Par Raymond Pédoussaut
Date de publication originale : 2016 (La Manufacture de livres)
Genre : Roman noir
Personnages principaux : Virgile, Karl, Georges, Judith et Corie, habitants des Cabanes, un hameau sur le plateau de Millevaches en Corrèze.
Virgile et Judith forment un couple de vieux paysans. Ils habitent Les Cabanes, un hameau sur le plateau de Millevaches en Corrèze. Elle, atteinte d’Alzheimer, lui, de dégénérescence maculaire, l’avenir ne s’annonce pas rose. Ils ont élevé Georges, leur neveu, dont les parents sont morts dans un accident de la route lorsqu’il avait quatre ans. Georges vit dans un caravane installée à quelques pas de leur ferme. Un peu plus loin habite Karl, un ancien boxeur, venu d’on ne sait où il y a quelques années, il a sympathisé avec Virgile. Ce petit monde a ses habitudes et vit dans une relative tranquillité jusqu’à la venue de Corie, la nièce de Judith. Elle a besoin d’un endroit pour se reposer et fuir un compagnon violent qui la bat. Elle va s’installer dans la caravane de Georges. Cette arrivée va changer le quotidien de ces gens. Surtout de Georges, bien sûr. Un mystérieux chasseur, bien inquiétant, observe tout cela et attend son heure.

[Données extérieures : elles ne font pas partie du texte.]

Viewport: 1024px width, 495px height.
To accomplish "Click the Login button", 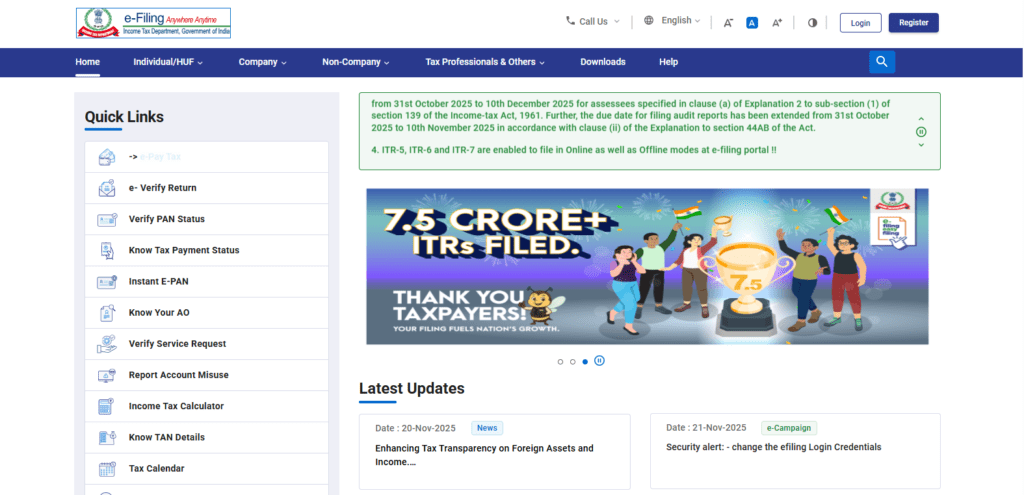I will point(860,22).
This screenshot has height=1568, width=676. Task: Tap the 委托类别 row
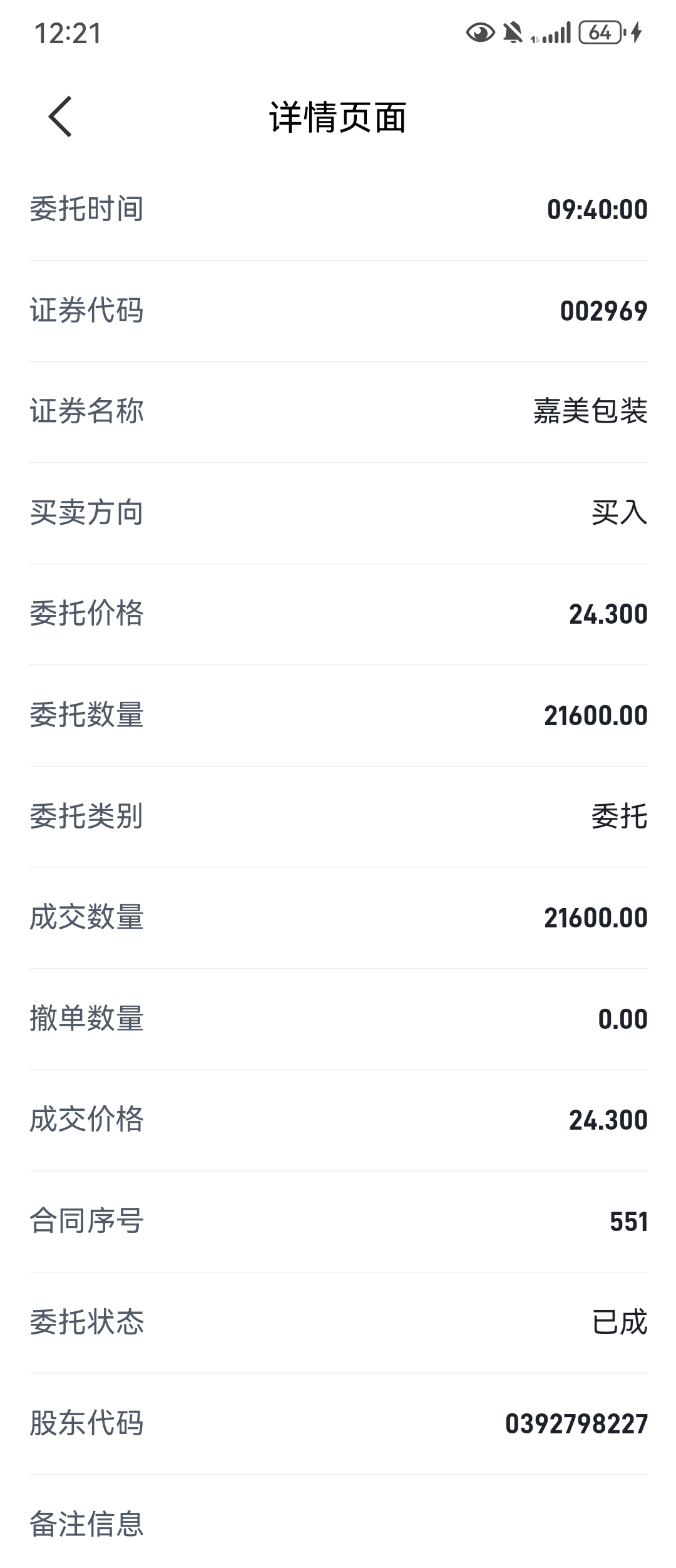coord(338,817)
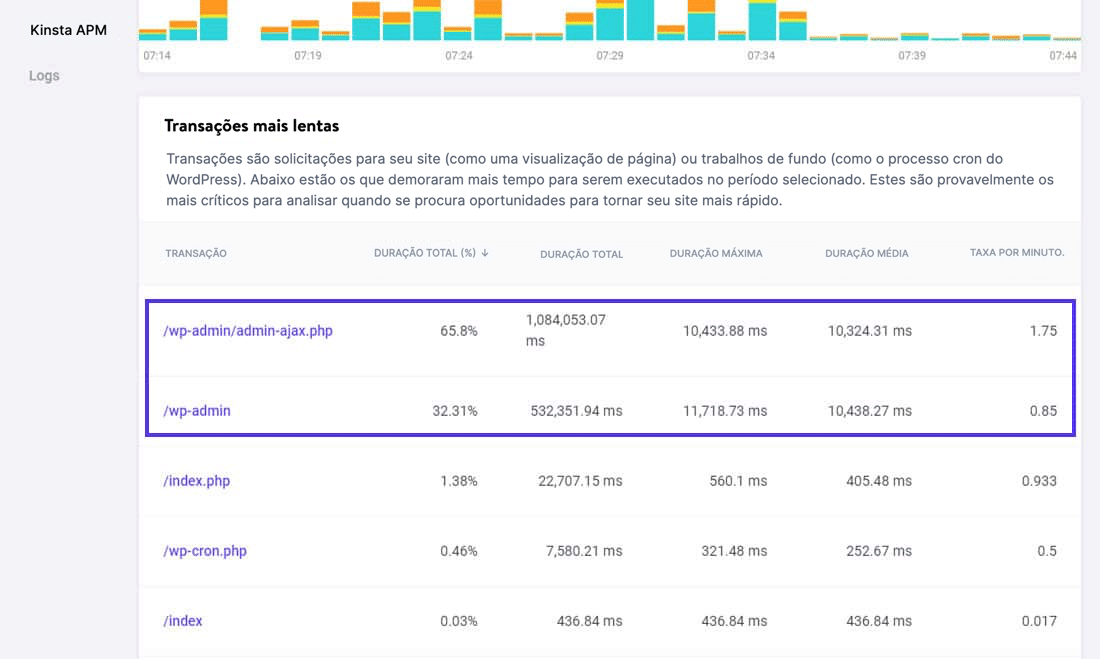Open the /wp-cron.php transaction details
The height and width of the screenshot is (659, 1100).
[204, 550]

La qualité de ce roman réside dans la description du monde paysan. L’auteur montre les habitudes et la psychologie de ces gens simples, rudes, taiseux mais non dénués de bons sens et même parfois de finesse. Leur monde se limite à leur hameau où ils vivent en quasi autarcie, tout ce qui vient de l’extérieur est suspect. Il faut être né ici pour comprendre ce pays dit un personnage. Les étrangers ne peuvent comprendre ni le pays, ni les gens. Cela donne une impression d’enfermement malgré l’étendue des paysages. Ces gens ont peu de rêves, peu de projets mais on continue à faire ce qui doit être fait, jusqu’au bout. La solitude est partagée mais les problèmes, chacun les garde pour soi. Quelques secrets familiaux déterrés sont source de tension. La mort est omniprésente. Elle ne fait pas peur, elle est acceptée et devient même une délivrance pour certains. Les personnages et la restitution de l’ambiance du monde paysan sont, à mon avis, les parties les plus réussies du livre.
Par contre j’ai regretté de ne pas trouver dans ce dernier roman, la même sobriété du style présente dans Grossir le ciel. Cette fois le vocabulaire est recherché et riche. Je dirai même pompeux à certains endroits. Il faut garder un dictionnaire à portée de main si on veut comprendre tous les mots. Ainsi vous vous trouverez confrontés à : tégument, joubarbe, épicarpe, cuscute, anthère, sessile, colloïdes … Ce déballage de culture botanique me paraît inadéquat dans ce monde rude et austère de la paysannerie. Tout comme les envolées lyriques et le mysticisme que l’on trouve ici et là. Certaines phrases, ciselées par l’auteur, m’ont parues hermétiques, comme par exemple : « Un pays d’argent à trois rochers de gueules, au chef d’azur à trois étoiles d’or. » C’est poétique mais la signification est obscure.
La science des mots et de la langue est incontestable mais les noms savants et les phrases sophistiquées viennent atténuer la force du récit au lieu de la renforcer, et cela nous éloigne de l’intrigue, nous fait perdre le fil de l’histoire.
Il y a de beaux moments dans Plateau, tant que Bouysse ne se laisse pas emporter par une fougue littéraire non canalisée. Un peu plus de simplicité et de modestie de la part de l’auteur aurait été souhaitable.
Extrait :
— Ce Plateau, je l’ai jamais aimé, j’ai toujours fait semblant pour pas les décevoir. Tout paraît beau en surface, on te parle de préservation de l’environnement à longueur de temps, à la télé, dans les journaux, ce genre de conneries, mais ici, c’est pas l’environnement qui a besoin d’être préservé. L’environnement, il a gagné depuis longtemps et c’est pas prêt de changer. Les hommes appartiennent à ce royaume et pas l’inverse. Ils ont pas la main, ici, ils sont comme des épouvantails éventrés qui font plus peur à personne. C’est ça la vérité.